Problem to work on:
List each symbol that the page excerpt explicitly defines, along with the meaning it assigns to that symbol.

----- Page excerpt -----

Based on this equation, a force convection problem, which is a common heat management scenario, can be achieved by coupling the heat conduction and the fluid dynamics. Hence, the PDEs will be defined as follows [37]:

$$\begin{gathered} {\mathcal{N}}_1={\displaystyle \frac{\partial T}{\partial t}}+\left(\mathit{u}·\nabla \right)T-{\displaystyle \frac{1}{Pe}}{\nabla }^{2}T \\ {\mathcal{N}}_2={\displaystyle \frac{\partial \mathit{u}}{\partial t}}+\left(\mathit{u}·\nabla \right)\mathit{u}+\nabla p-{\displaystyle \frac{1}{Re}}{\nabla }^2\mathit{u}+RiT \\ {\mathcal{N}}_3=\nabla \mathit{u} \end{gathered}$$

(4)

where $Pe$ and $Ri$ denote the Peclet and Richardson numbers, respectively.

Meanwhile, PDE problems usually include boundary and initial conditions, as follows:

$$\begin{gathered} \mathit{u}\left(\mathbf{x},0\right)=\mathit{h}\left(\mathbf{x}\right),\mathbf{x}\in \mathsf{\Omega } \\ \mathit{u}\left(\mathbf{x},t\right)=\mathit{g}\left(\mathbf{x},t\right),\mathbf{x}\in \partial \mathsf{\Omega },t\in [0,T] \end{gathered}$$

(5)

where $\mathsf{\Omega }$ and $\partial \mathsf{\Omega }$ are the computational domain and boundary, respectively, $\mathit{h}\left(\mathbf{x}\right)$ is the initial condition, and $\mathit{g}\left(\mathbf{x},t\right)$ represents the boundary conditions. The backbone of the PINN is usually a deep neural network (DNN), which takes $\mathbf{x}$ and $t$ as inputs and outputs the approximated solution of the PDE.

----- Information shown -----

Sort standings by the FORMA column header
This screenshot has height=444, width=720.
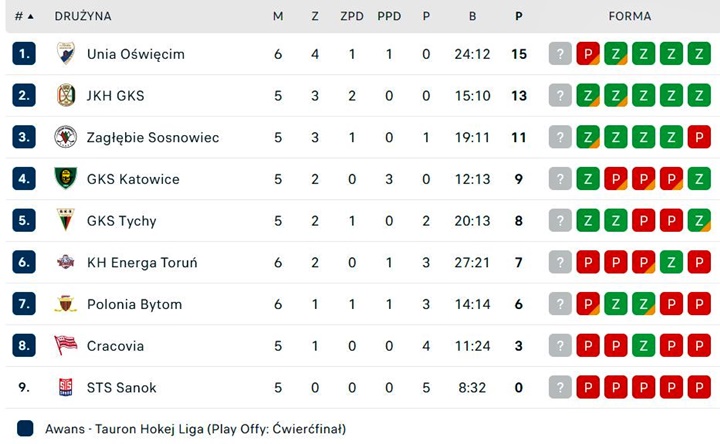point(629,17)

-----

Answer to this exercise:
- Pe: the Peclet number
- Ri: the Richardson number
- Ω: the computational domain
- ∂Ω: the boundary
- h(x): the initial condition
- g(x, t): the boundary conditions